Henry Adams once wrote, “The habit of expression leads to the search for something to express.” You could also say that the habit of self-censorship leads to undeveloped ideas, immature responses and more self-censorship.
So we study the candidates although leadership remains hard to define. Faith groups publish election guides, with Christians weighing the social gospel against candidates’ records and promises.
We’ve all noticed that some great leaders cultivate humility and try to return strength of character back to where it truly belongs — to the people. Jesus of Nazareth did this as he tramped through Galilee talking to ordinary individuals wherever he met them. A woman at a well, a tax collector in a tree, a paralytic lowered through a hole in the roof, a crowd of 5,000 “not counting the women and children” gathered on a mountainside: He empowered them all. He loved those uncounted women and children.
But thousands of years later, the church founded in his name has become an earthly institution reeling from a crisis brought on by its own power and secrecy. Catholics make up the largest denomination in the country and ex-Catholics possibly the second largest. All these people are not of one mind about what it means to be Catholic.
The priesthood as we know it is shrinking, possibly disappearing. The weekend of Oct. 4-5, no Masses will be celebrated in Fairbanks churches as urban priests visit priestless villages. We face a crisis in leadership, with bishops accountable to Rome and various lay groups calling for either change or retrenchment.
One reason people leave is the appalling cover-up of sex abuse of children, including native American children sent away from their parents to boarding schools in the Lower 48 states and in Alaska. The way that Catholic bishops hid or downplayed these crimes for decades rather than “give scandal to the faithful” is not lost on us. But the habit of keeping our mouths shut is hard for Catholics to break. If all these crises aren’t enough to get us to speak frankly with one another, will we ever?

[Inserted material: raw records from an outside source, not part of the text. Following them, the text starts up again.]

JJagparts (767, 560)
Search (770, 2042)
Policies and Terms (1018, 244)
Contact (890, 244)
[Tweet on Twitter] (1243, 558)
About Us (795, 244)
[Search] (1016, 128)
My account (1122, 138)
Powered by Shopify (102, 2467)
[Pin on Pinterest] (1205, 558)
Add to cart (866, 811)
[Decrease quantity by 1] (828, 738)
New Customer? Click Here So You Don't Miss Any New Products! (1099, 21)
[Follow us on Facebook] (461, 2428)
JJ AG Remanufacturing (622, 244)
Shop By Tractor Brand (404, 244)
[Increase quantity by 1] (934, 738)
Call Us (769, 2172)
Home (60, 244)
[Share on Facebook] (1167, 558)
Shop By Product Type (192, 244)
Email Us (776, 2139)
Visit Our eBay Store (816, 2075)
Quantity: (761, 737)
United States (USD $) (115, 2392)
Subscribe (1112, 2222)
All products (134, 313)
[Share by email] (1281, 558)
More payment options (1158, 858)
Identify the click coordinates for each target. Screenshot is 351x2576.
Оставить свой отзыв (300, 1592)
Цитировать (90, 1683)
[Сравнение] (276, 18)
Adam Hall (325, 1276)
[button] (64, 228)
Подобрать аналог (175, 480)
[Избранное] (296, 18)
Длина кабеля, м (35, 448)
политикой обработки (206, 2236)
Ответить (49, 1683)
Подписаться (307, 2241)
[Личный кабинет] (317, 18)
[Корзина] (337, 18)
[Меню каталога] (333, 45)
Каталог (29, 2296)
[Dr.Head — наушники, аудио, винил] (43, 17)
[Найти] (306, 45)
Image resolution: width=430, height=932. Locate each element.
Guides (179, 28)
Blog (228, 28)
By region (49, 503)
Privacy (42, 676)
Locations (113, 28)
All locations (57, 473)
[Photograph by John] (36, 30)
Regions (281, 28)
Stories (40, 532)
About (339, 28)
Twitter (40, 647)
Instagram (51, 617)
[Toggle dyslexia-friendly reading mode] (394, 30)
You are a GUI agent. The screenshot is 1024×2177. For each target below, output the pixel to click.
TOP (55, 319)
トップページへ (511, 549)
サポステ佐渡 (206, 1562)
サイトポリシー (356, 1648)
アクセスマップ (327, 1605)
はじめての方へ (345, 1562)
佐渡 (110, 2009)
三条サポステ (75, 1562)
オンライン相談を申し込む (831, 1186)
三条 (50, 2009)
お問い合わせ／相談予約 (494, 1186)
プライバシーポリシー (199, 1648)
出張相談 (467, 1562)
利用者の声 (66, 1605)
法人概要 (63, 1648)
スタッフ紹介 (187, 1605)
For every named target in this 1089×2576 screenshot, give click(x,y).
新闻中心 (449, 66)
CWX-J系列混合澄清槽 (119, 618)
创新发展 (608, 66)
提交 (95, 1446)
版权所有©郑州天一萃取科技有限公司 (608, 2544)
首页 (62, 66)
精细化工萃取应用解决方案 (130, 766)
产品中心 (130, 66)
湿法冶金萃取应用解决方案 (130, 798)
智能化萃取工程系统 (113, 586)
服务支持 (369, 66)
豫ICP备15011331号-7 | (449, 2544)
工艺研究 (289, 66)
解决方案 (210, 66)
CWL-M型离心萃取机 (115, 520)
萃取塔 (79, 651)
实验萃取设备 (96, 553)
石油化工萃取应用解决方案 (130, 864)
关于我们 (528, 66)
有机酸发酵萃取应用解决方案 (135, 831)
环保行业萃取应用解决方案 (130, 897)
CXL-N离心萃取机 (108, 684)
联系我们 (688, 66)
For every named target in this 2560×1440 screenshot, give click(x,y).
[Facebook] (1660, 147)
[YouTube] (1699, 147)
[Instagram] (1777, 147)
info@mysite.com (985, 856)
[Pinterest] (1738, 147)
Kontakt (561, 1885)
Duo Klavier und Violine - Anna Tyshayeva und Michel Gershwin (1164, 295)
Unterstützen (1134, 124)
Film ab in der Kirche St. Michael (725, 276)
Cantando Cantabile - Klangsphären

Some say that instead of a shortage of priests, we have a failure of vision on the part of the hierarchy, which refuses to recognize vocations of women and married people. Women are going ahead with ordinations anyway, and some have been excommunicated for it. Three unnamed bishops, in good standing with Rome, have even ordained women bishops but have asked that their own names not be revealed until their deaths.
Despite this crisis, it is difficult for Catholics to be frank with one another in an institutional setting. You rarely find Catholics talking about women’s ordination or optional celibacy over doughnuts after Mass, even though most Catholics in this country think such changes are a good idea. Why don’t we talk freely with one another about decision making? Do we feel it’s not our place?
Some conservative Catholics say that change should come from the top down, and it’s our role to submit. But canon law and Catholic teaching also mandate that the laity follow their conscience and speak up. Most of all, Catholics need to be free to talk with one another in an atmosphere free of suspicion, and to speak truth not only to power but to one another.
To further this dialogue, Call to Action Alaska has invited a speaker from Chicago to take part in talks on Oct. 1 and 2 in Fairbanks. Two Alaskans educated in theology and Nicole Sotelo from Chicago will address questions on leadership at Wood Center Ballroom, UAF, Wednesday Oct. 1, 7 p.m. The following evening, Thursday, Oct. 2, Sotelo will speak at the Noel Wien Library, 7 p.m., on Women in the Church. Sotelo is a graduate of Harvard Divinity School and the author of “Women Healing from Abuse” (Paulist Press).
These talks, open to all, will continue the vigorous traditions of a church that does not read scripture literally but has always insisted on interpretation and has always been open to ongoing revelation.
Marjorie Kowalski Cole is a Fairbanks author and co-chair of Call to Action Alaska, the state chapter of the nationwide, 25,000-member Catholic group that has worked for peace and justice during the past three decades.